We meet Manzoor Ahmad Khan, son of the village grave digger, Ata Mohammad Khan. Manzoor seconds the APDP’s claim. “More than 200 people are buried in the Shaheed Mazar (Martyrs’ Graveyard) here,” he says. “Several of them are Kashmiris. Many a times families have exhumed the bodies of their children and taken them back home. Some decided to leave them here but they often visit the Mazar and come to speak to us as well. One question that every parent asks is – did they get a proper burial?” he adds. 
At the Mazar, not more than seven graves have tomb stones, rest of them remain unidentified. One of the tomb stones reads: Basher Ahmad Dar, Son of Ghulam Mohi-u-Din Dar, resident of Jalshri Baramulla, Date of Martydom: 25 July 2004. However, the stone does not mention the emotional breakdown that Ghulam Mohi-u-Din Dar undergoes every time he visits the grave. When Bashir’s body, along with five others, was being laid to rest by Atta Mohammad routinely as an unidentified militant, the Ghulam Mohi-u-din Dar had been watching from the edge of the graveyard.

============

■ EXERCISE PROMPT:
Rewrite the passage about the Martyrs' Graveyard, starting at "At the Mazar, not" and ending at "of the graveyard.", with "unidentified" replaced by "unnamed". The items that follow come from a different source than the text above.

============

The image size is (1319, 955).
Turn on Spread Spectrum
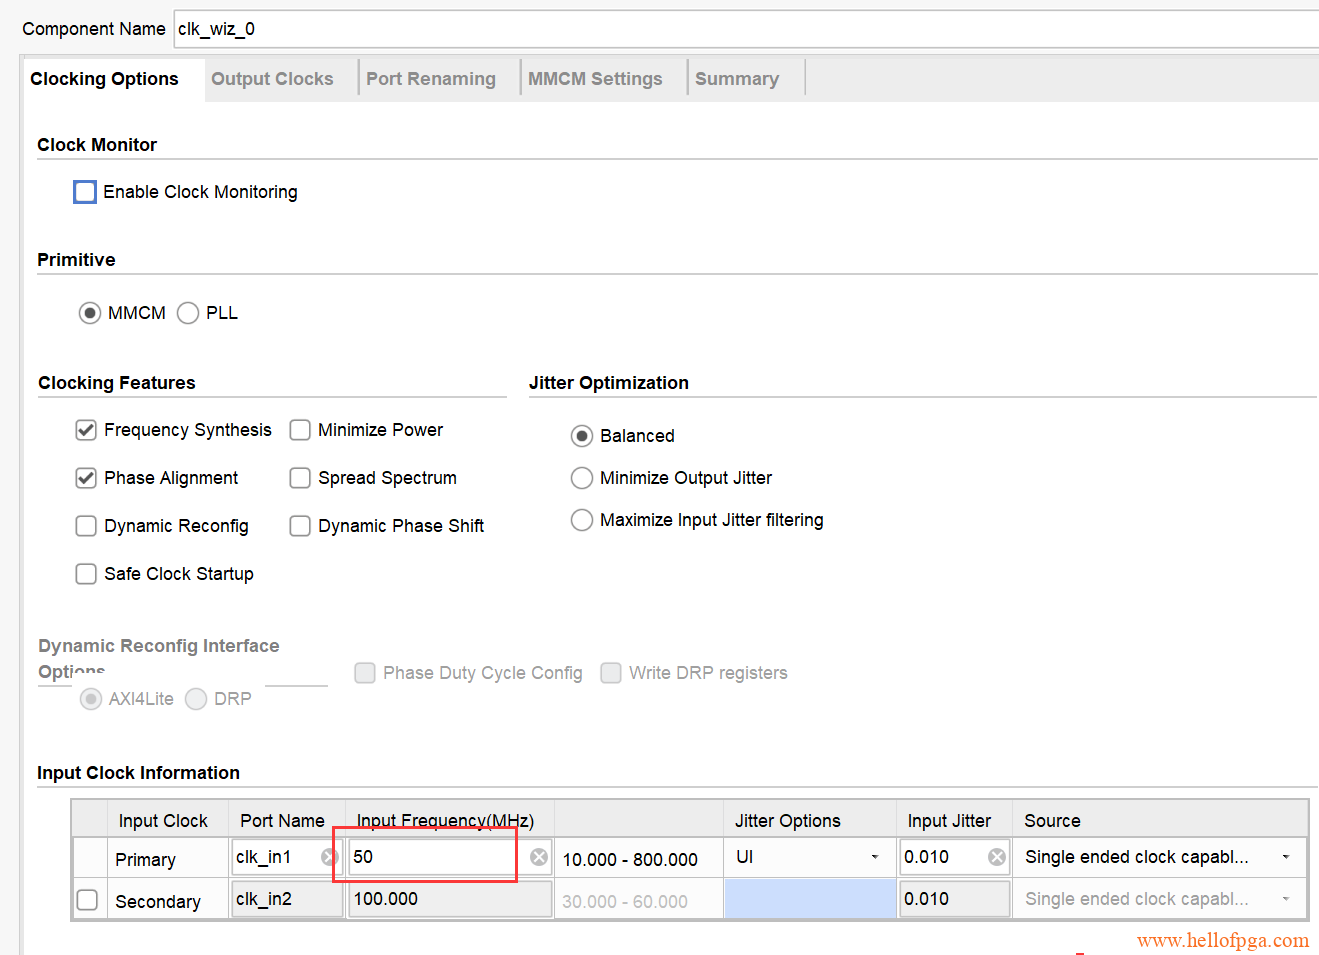point(300,478)
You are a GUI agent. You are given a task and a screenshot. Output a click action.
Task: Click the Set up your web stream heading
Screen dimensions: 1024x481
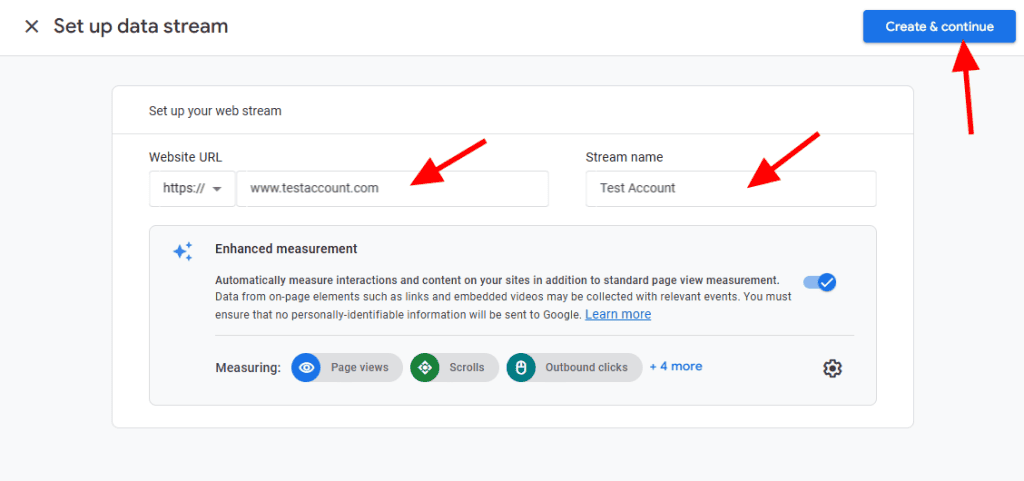tap(215, 111)
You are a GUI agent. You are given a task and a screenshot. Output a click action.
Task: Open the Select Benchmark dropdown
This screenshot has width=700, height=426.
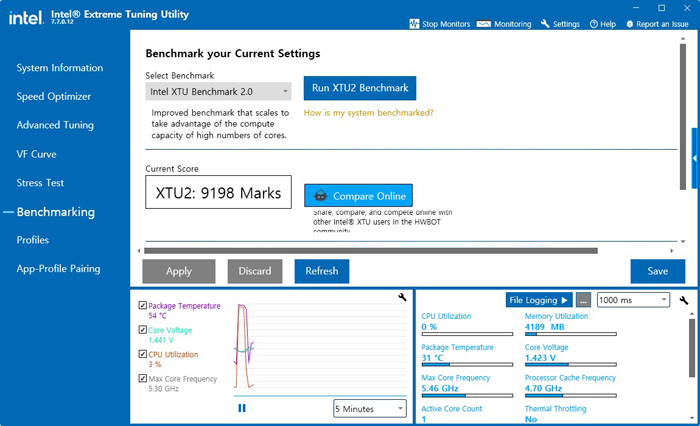pyautogui.click(x=218, y=92)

============

■ RESULT:
At the Mazar, not more than seven graves have tomb stones, rest of them remain unnamed. One of the tomb stones reads: Basher Ahmad Dar, Son of Ghulam Mohi-u-Din Dar, resident of Jalshri Baramulla, Date of Martydom: 25 July 2004. However, the stone does not mention the emotional breakdown that Ghulam Mohi-u-Din Dar undergoes every time he visits the grave. When Bashir’s body, along with five others, was being laid to rest by Atta Mohammad routinely as an unnamed militant, the Ghulam Mohi-u-din Dar had been watching from the edge of the graveyard.